Problem description:
Can you copy the material word for word, from the line containing "How do I perform: Click" down to the line containing "The width and", with the pictures left out?

Stored data:
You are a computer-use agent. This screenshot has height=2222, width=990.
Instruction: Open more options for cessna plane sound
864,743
...
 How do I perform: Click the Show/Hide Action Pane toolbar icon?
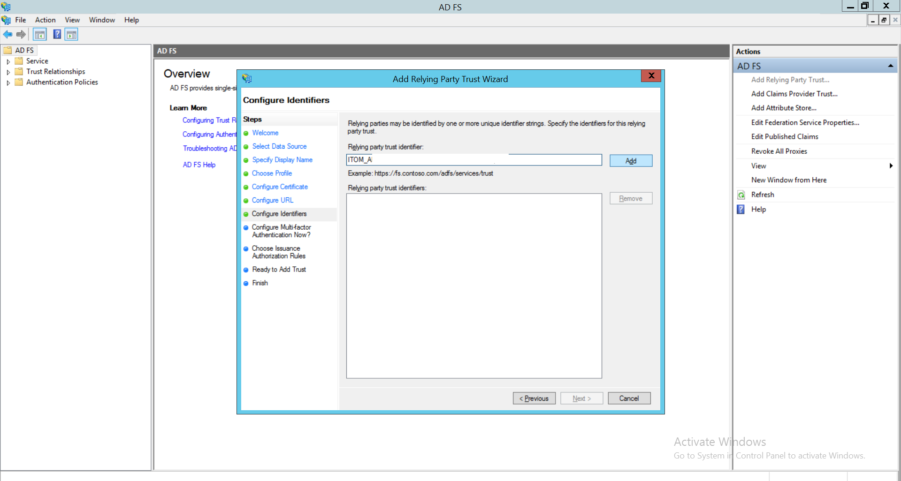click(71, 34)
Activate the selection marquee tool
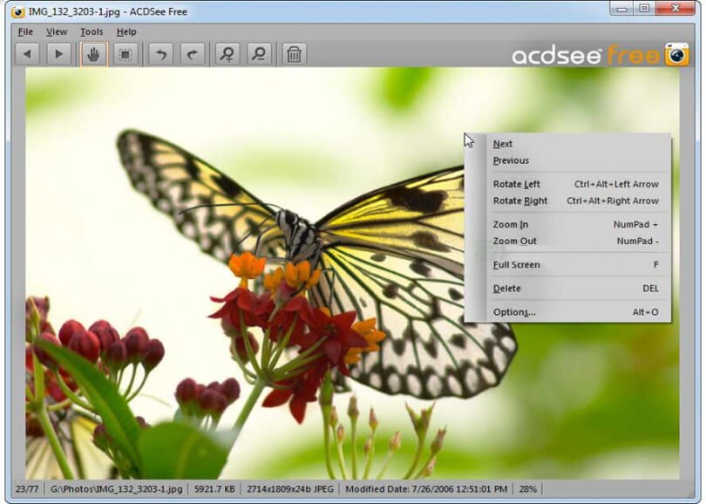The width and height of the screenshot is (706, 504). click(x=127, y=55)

Written solution:
 How do I perform: Click the Show/Hide Action Pane toolbar icon?
click(71, 34)
Activate the selection marquee tool
The width and height of the screenshot is (706, 504). click(x=127, y=55)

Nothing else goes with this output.